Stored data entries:
■ ■ ■ ■ ■ ■ ■
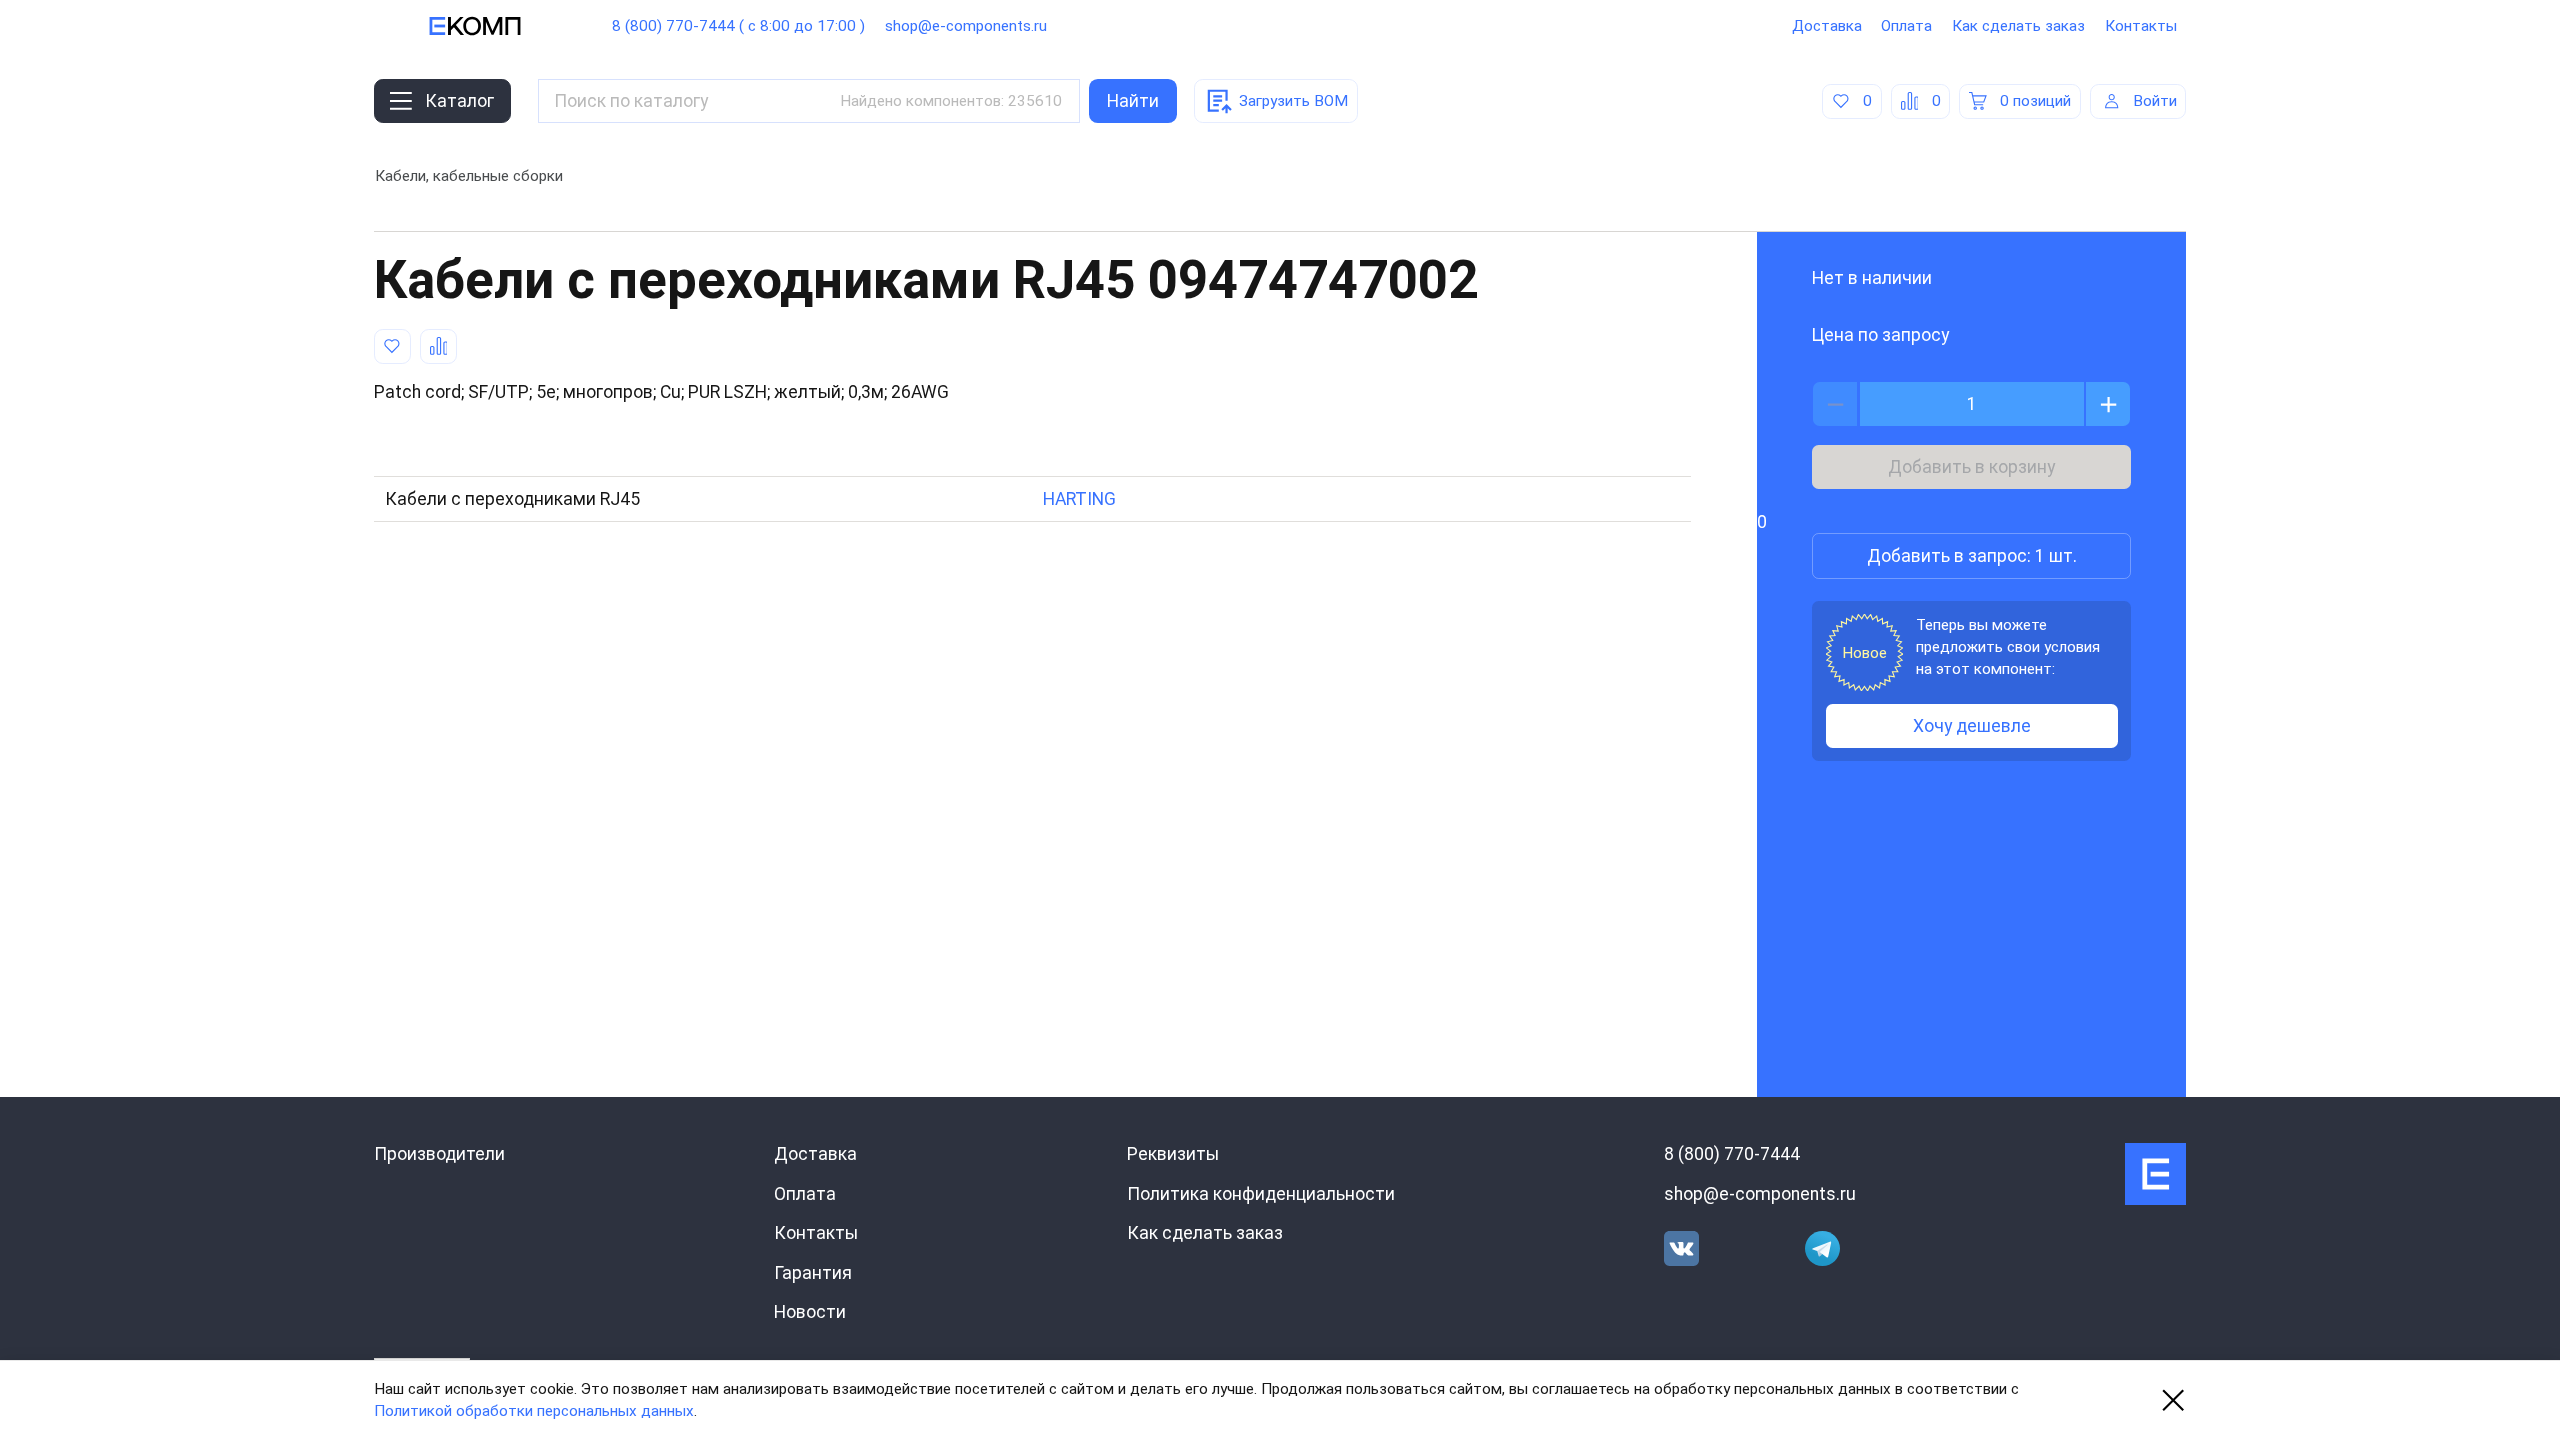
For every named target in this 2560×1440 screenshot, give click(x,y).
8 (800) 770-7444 (1732, 1154)
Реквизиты (1173, 1154)
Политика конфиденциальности (1261, 1194)
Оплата (1906, 26)
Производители (439, 1154)
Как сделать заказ (2018, 26)
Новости (810, 1312)
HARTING (1079, 499)
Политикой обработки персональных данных (534, 1411)
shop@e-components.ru (966, 26)
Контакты (2141, 26)
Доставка (1827, 26)
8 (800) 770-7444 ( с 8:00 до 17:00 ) (738, 26)
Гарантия (813, 1273)
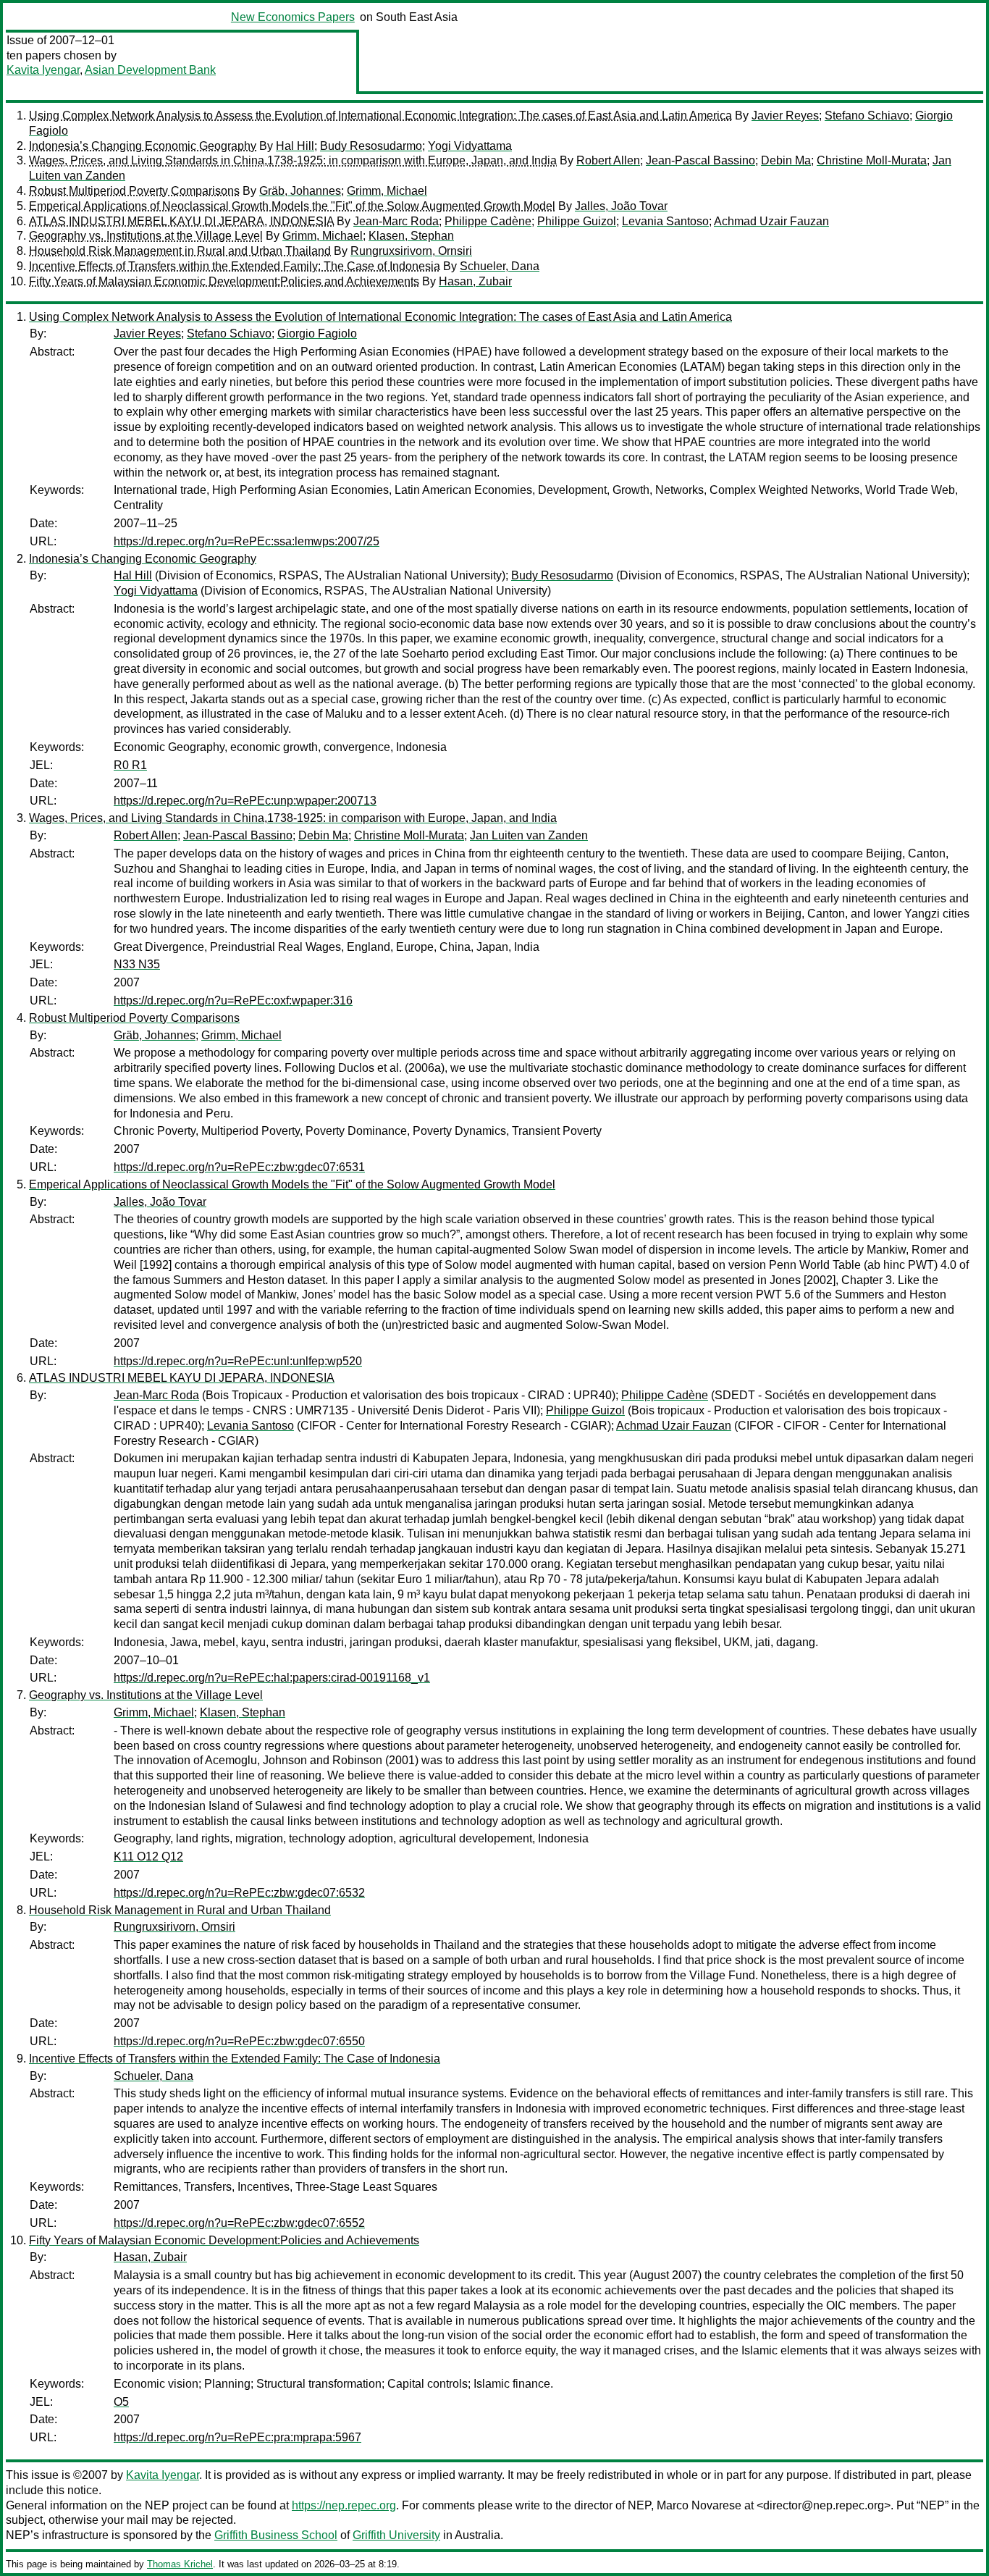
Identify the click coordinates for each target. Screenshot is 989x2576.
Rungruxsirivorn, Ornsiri (411, 251)
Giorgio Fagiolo (317, 333)
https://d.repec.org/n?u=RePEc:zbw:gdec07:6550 (239, 2041)
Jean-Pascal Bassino (700, 160)
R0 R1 (130, 765)
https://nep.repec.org (344, 2505)
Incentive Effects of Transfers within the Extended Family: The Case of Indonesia (234, 266)
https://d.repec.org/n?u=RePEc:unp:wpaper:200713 (245, 800)
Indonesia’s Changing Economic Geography (142, 146)
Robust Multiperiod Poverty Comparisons (134, 191)
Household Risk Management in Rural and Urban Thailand (180, 251)
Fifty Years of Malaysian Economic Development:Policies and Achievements (224, 281)
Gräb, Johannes (300, 191)
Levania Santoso (665, 221)
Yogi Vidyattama (470, 146)
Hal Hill (295, 146)
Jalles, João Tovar (621, 206)
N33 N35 (137, 964)
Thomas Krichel (180, 2564)
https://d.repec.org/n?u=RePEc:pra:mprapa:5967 (237, 2437)
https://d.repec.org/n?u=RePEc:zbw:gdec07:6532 (239, 1893)
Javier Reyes (785, 115)
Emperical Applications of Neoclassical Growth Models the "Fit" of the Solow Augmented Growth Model (292, 206)
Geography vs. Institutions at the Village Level (146, 236)
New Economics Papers (293, 17)
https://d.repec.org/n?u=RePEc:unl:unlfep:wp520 (238, 1361)
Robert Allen (608, 160)
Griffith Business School (275, 2535)
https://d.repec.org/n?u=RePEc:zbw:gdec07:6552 (239, 2223)
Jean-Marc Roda (396, 221)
■ ■ ■ ■ ■ ■ ■
How to complete this task | Make an exact copy of every line from the one with "https://d.repec.org/n?u=RePEc:zbw:gdec07:6552 (239, 2223)" to the end of the data, with the first and last of those lines included.

Response to the task |
https://d.repec.org/n?u=RePEc:zbw:gdec07:6552 (239, 2223)
Jean-Marc Roda (396, 221)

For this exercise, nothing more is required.